Regression trees are popular tools in statistical prediction of a response based on one or more explanatory variables. However, their basic construction depends on the assumption that the data on which they are used are "homoscedastic", meaning that the potential for response variability is the same for all sampled units. It is common that this assumption is not true in actual data sets, a condition called "heteroscedasticity". The potential effects of heteroscedasticity on prediction performance of regression trees is largely unknown. Researching this is complicated by the fact that there are numerous mathematical models to represent how heteroscedasticity can occur. We have previously used one very simple model and one explanatory variable to explore some of the fundamental changes that can occur in the regression-tree predictions.
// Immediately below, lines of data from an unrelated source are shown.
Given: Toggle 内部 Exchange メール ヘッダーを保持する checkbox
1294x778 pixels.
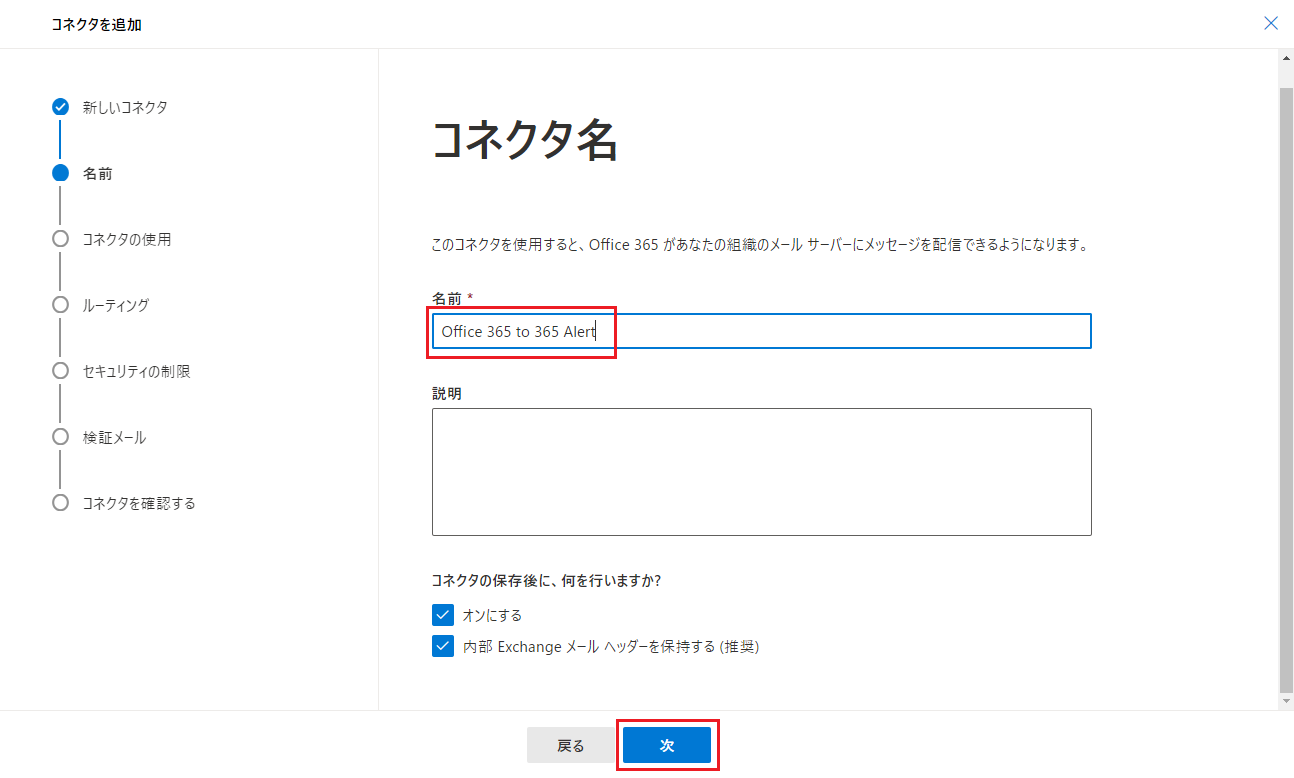Looking at the screenshot, I should click(x=442, y=646).
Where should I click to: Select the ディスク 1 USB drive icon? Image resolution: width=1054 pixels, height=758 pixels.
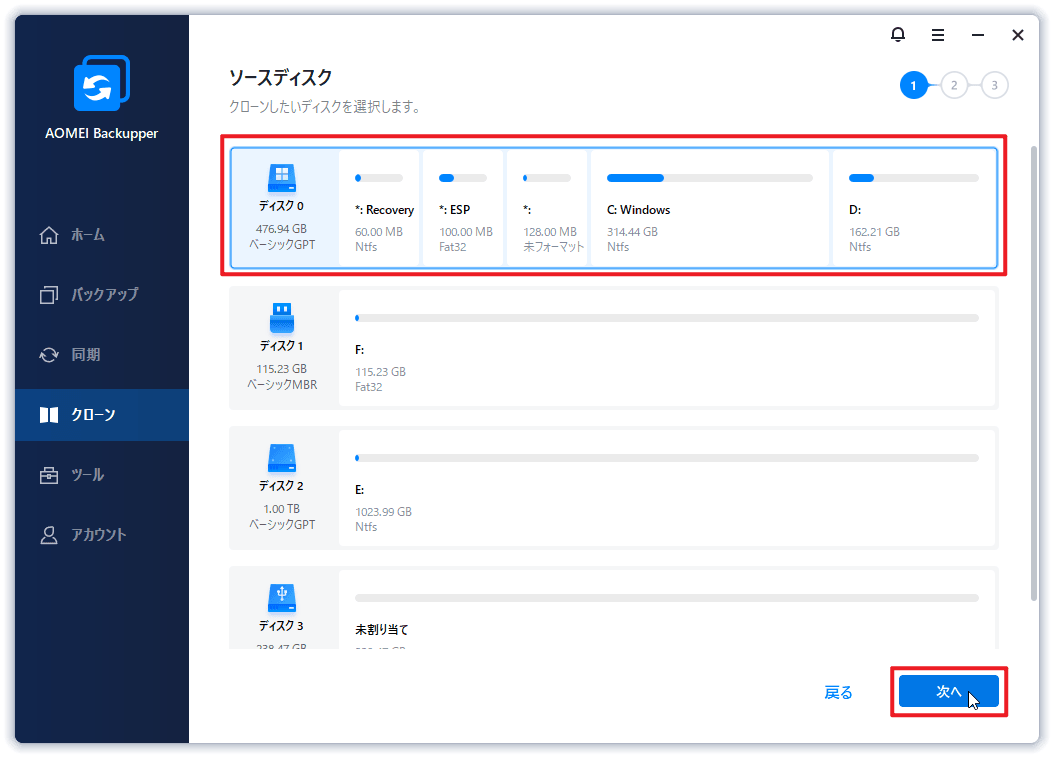click(282, 318)
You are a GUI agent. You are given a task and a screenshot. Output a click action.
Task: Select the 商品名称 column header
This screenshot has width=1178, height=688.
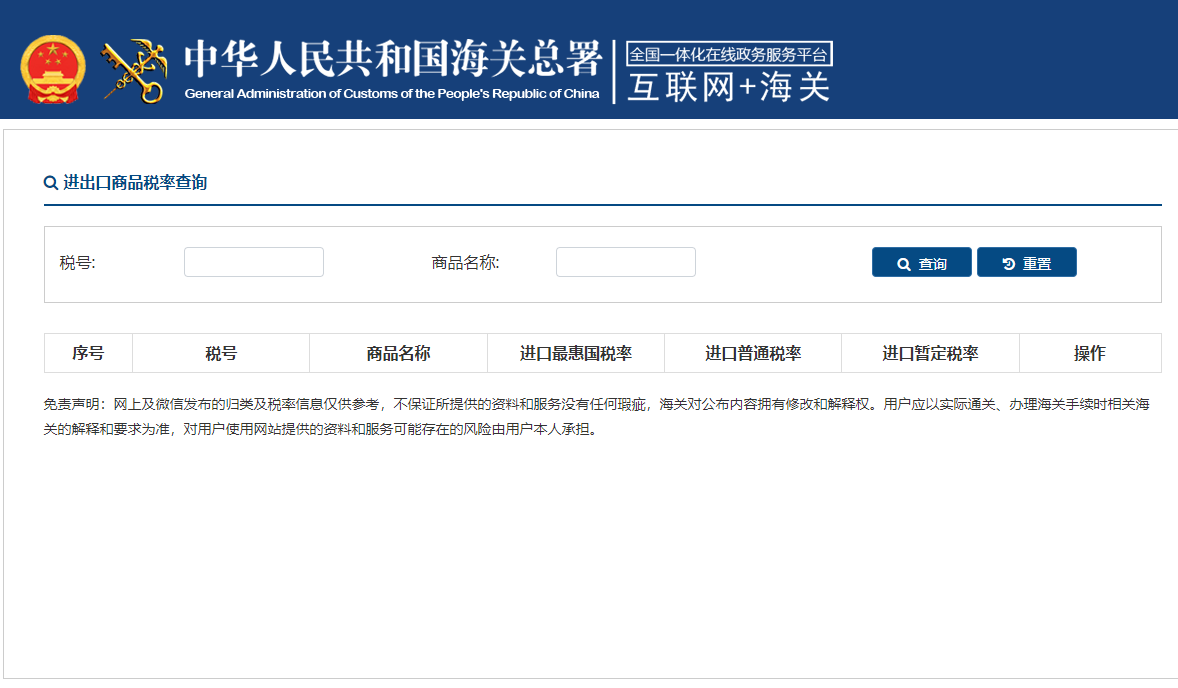click(396, 352)
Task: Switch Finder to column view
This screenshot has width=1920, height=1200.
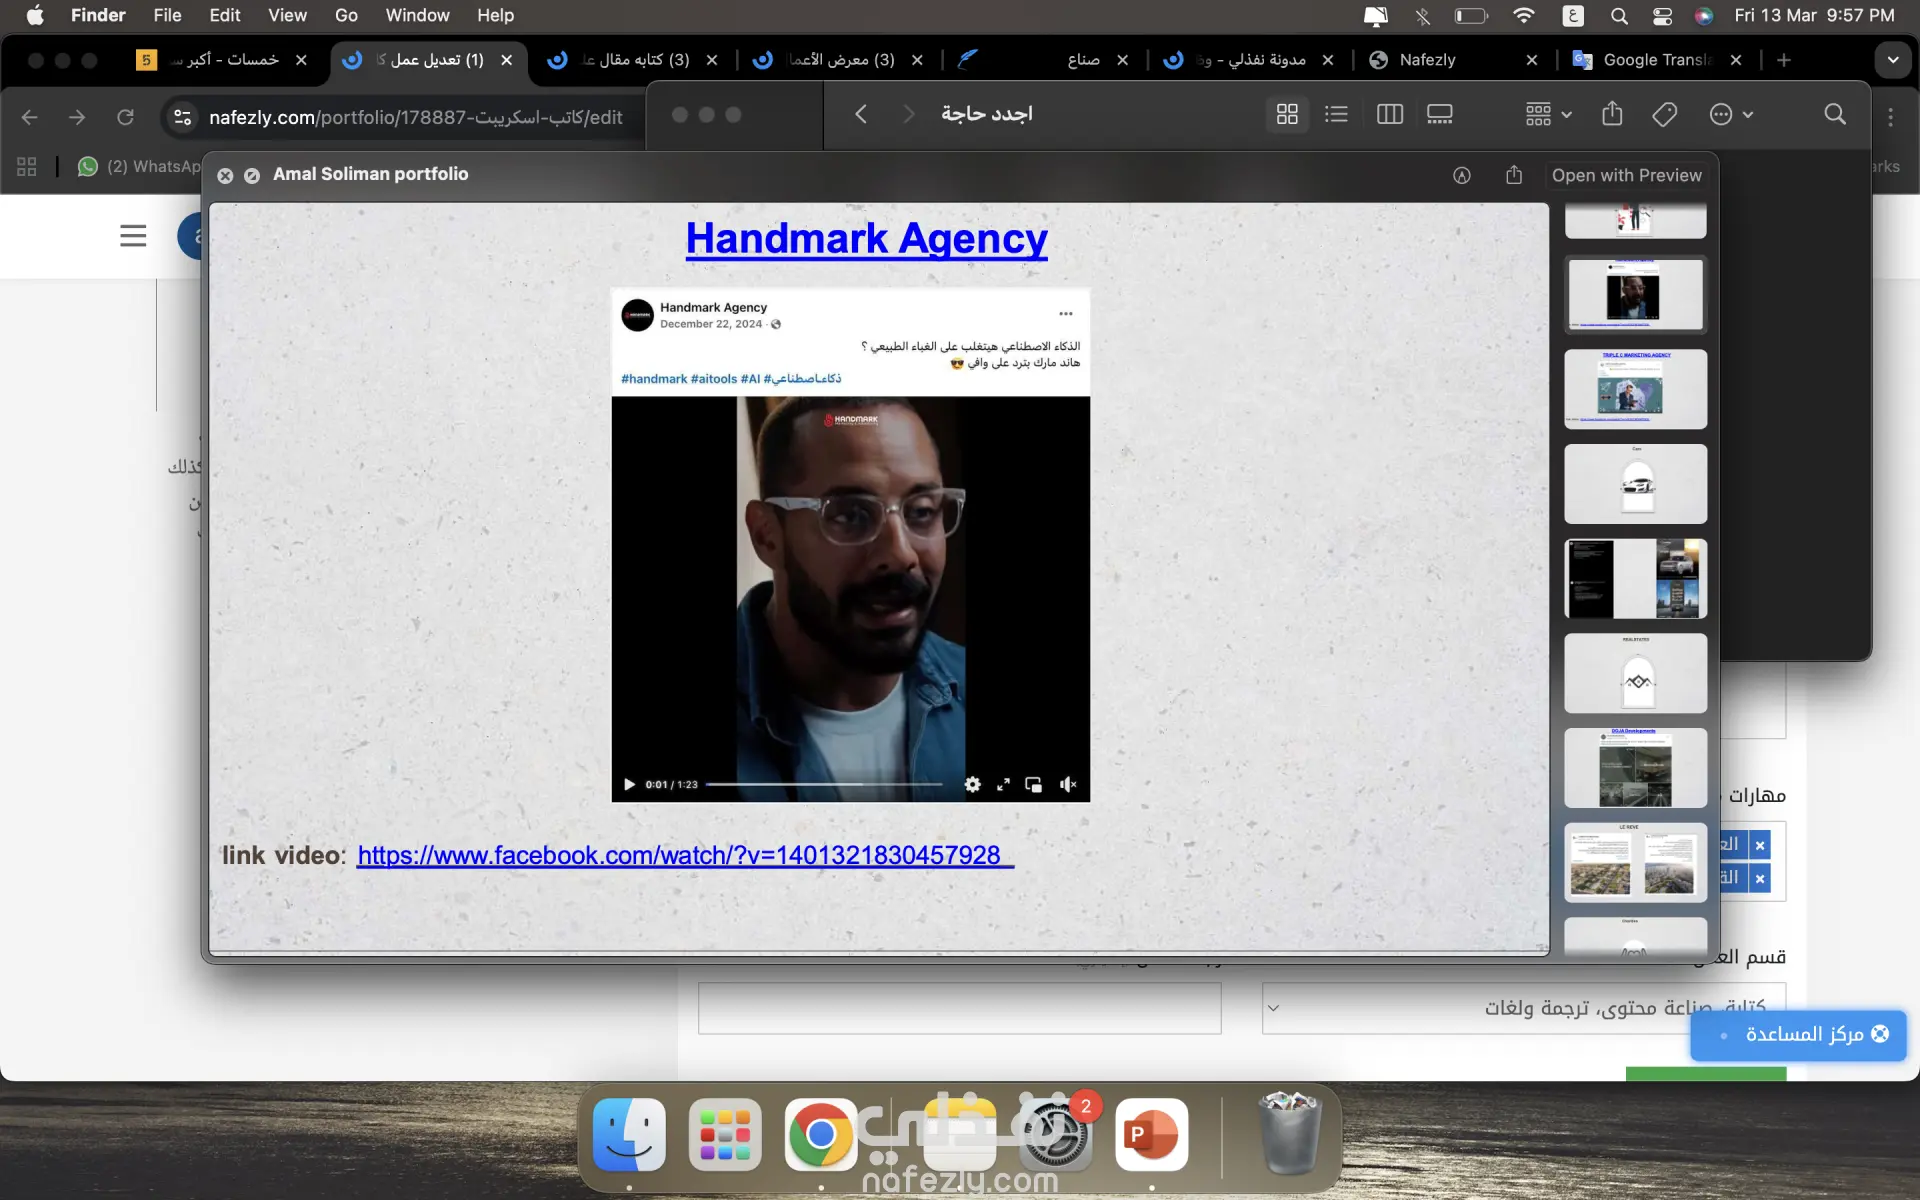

We plan to extend this work to alternative models that may be more realistic representations of the nature of heteroscedasticity. We also plan to use multiple explanatory variables, so that the effects of heteroscedasticity on the tree's variable selection can be assessed. Specifically, we will (1) identify potential models to represent heteroscedasticity realistically, (2) simulate data from these models, (3) Fit regression trees to the simulated data, and (4) measure the performance of the trees in various ways. Among these performance measures will be assessments of (a) how accurately the tree makes splits, (b) how close to the true values its predictions are (both absolutely and relative to the local variability), and (c) how how frequently the tree chooses to split on variables that are important.